YEARS ago, when I was a young lad, wanting to be a writer, I used to make an annual pilgrimage to the Ilkley Literature Festival.

I’d get the bus to Barnsley, the train to Leeds and then the train to Ilkley and as I rattled along roads and rails the landscape around me would slowly and subtly change and the pitstacks would be replaced by rolling hills and the brick of South Yorkshire would become the stone of West Yorkshire.

On the train I’d play a game of ‘Guess The Literature Festival Goer’ as I gazed at my fellow passengers.

That bloke there with the briefcase and the row of pens in his top pocket. That woman who gazed out of the window and scribbled things on a notepad. That studenty-looking type reading a book and laughing aloud at various bits and then turning around to look at us looking at him laughing.

Finally I’d arrive in Ilkley and go to the festival to listen to authors reading their works and then maybe I’d nervously go to a poetry event where I could stand up and read my own verses, my hands trembling and rattling the bits of paper so much that I could hardly read the words. Then I’d go home on the trains and the bus refreshed in mind and spirit by the fact that I’d been somewhere else, somewhere other, somewhere that wasn’t Barnsley to indulge my love of books and reading and writing.

And maybe the point there is that I was travelling to this festival because there wasn’t festival of its kind in Barnsley; certainly in those days, the early 1980s, there were poetry workshops and what are now called Open Mic nights but in those days were called things like Readarounds or Come All Ye’s but there wasn’t a book festival or a literature festival.

Well now there is. Now there is. Starting today, Barnsley Libraries are hosting the Barnsley Book Festival, and when I go to the events I won’t have to catch a bus and two trains, I’ll just catch the X19, and I can’t begin to tell you how great it is. When I read the theatre and music reviews in the papers it always disappoints me more than I can say when everything that gets mentioned is in London, or That London as some folks still call it. There’s still that lingering perception that nowt happened round here; well this Book Festival shows us that loads is!

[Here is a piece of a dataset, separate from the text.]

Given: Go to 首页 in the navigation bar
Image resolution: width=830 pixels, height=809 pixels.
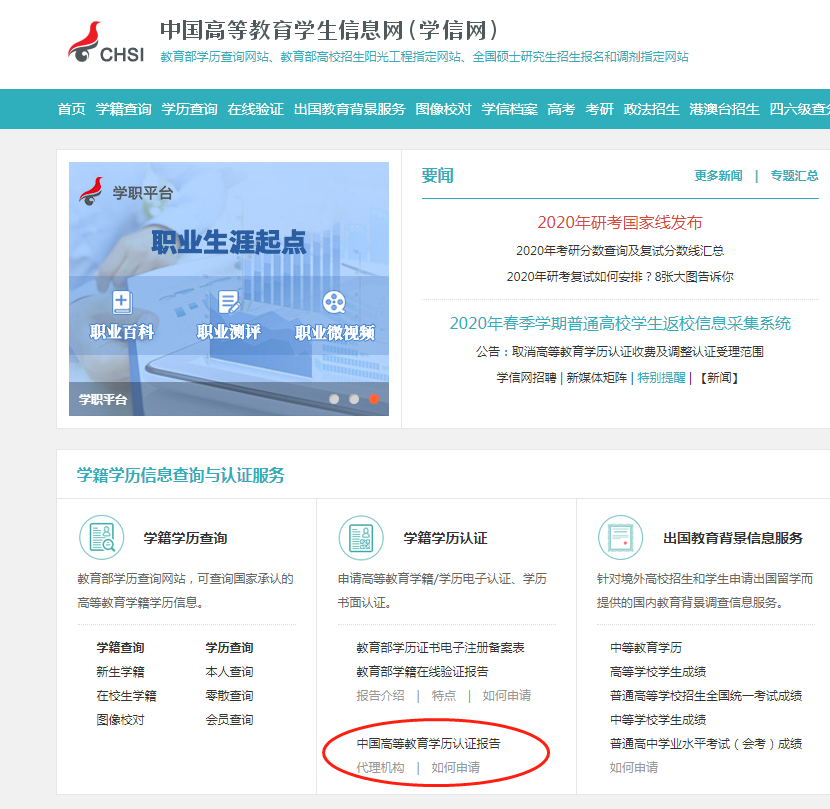Looking at the screenshot, I should click(72, 109).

The festival happens between now and the end of March and I’ve already circled loads of things in my diary that I want to see, some of which I’m taking part in, so I’d better circle them just to make sure I turn up! Tomorrow (assuming you’re reading this on Friday) there’s a zine fair at the Civic; I love zines, which are, as it says in the programme, ‘self-published, hand-made magazines’ and they’re run counter to the prevailing cultural and they’re often beautifully produced and sometimes they’re angry and sometimes they’re funny and sometimes they’re all that and more. I’ll certainly be taking a big carrier for all the zines I’ll be buying!

On the February 10 at Darfield Library I’m going to go along to ‘A Reyt Queer Do in Darfield’, where the poet Tom Juniper has written some brand new poems in celebration of Maurice Dobson who, with his partner Fred, were the legendary of the corner shop that’s now Darfield Museum. I think Tom may have incorporated Maurice’s swearing parrot into his poems but you’ll have to go to the event to find out.

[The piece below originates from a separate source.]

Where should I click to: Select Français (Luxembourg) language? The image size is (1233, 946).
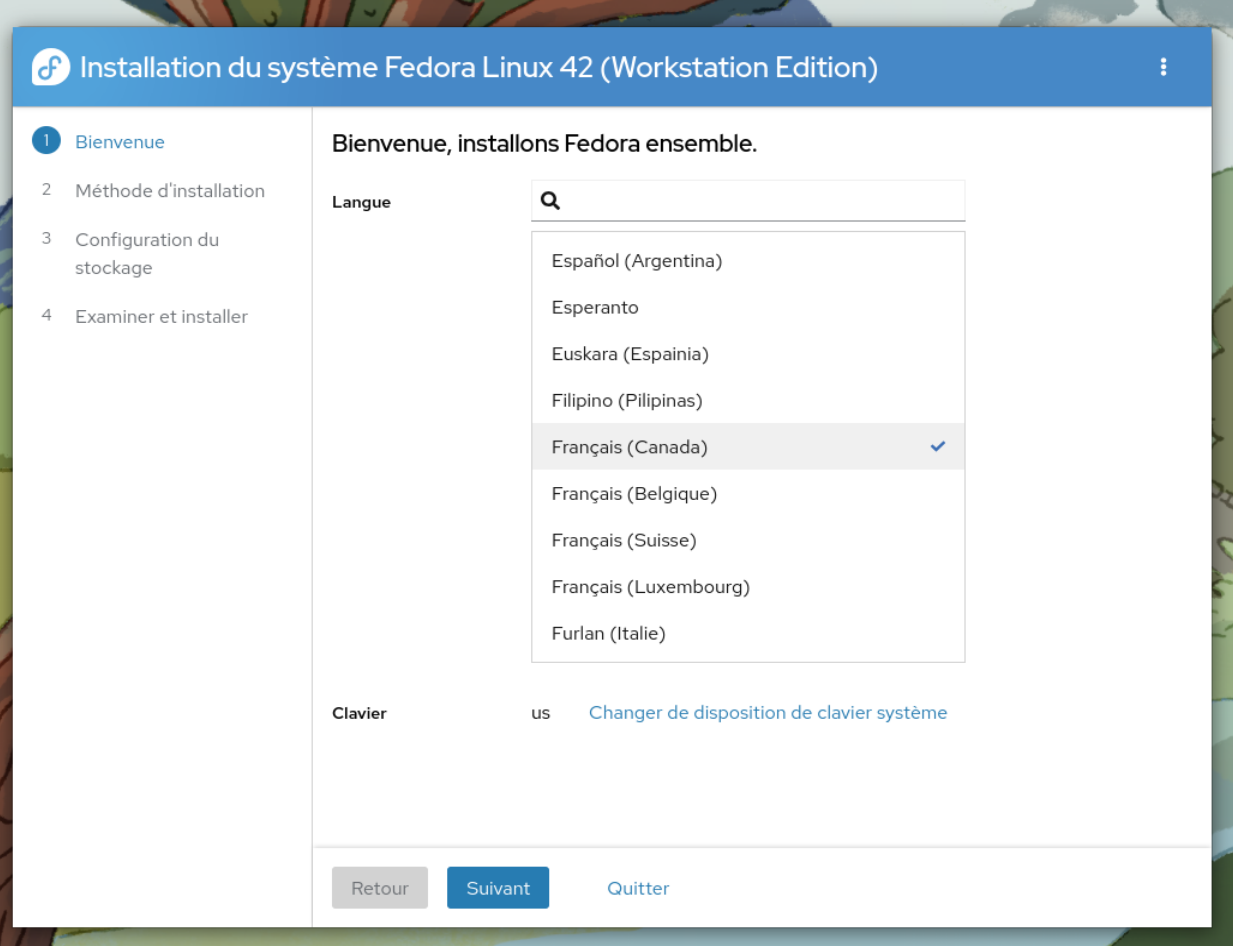[650, 587]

Of course I’ve got tickets for the launch of my son Andrew’s novel about Barnsley ‘Pity’ at the Library at the Lightbox on Saturday February 17. I promise I won’t heckle, Andrew! I’ll see you all there, I hope. I’ll be the one in the audience who looks like Andrew will look when he’s 68.

On Tuesday, February 20 at Wombwell Library I’ll be hosting an event with a man who is undoubtedly Wombwell’s leading poet, the brilliant Geoff Hattersley; Geoff has written about Wombwell and the surrounding villages in poems that are powerful and, to use a publisher’s term, uncompromising. I don’t think Geoff’s done a reading of his poems in Wombwell for years and it’ll be marvellous to see him in Wombwell’s beautiful Carnegie Library.

I’ve only had space to mention a few events but there are so many more; what a joy the Barnsley Book Festival is going to be!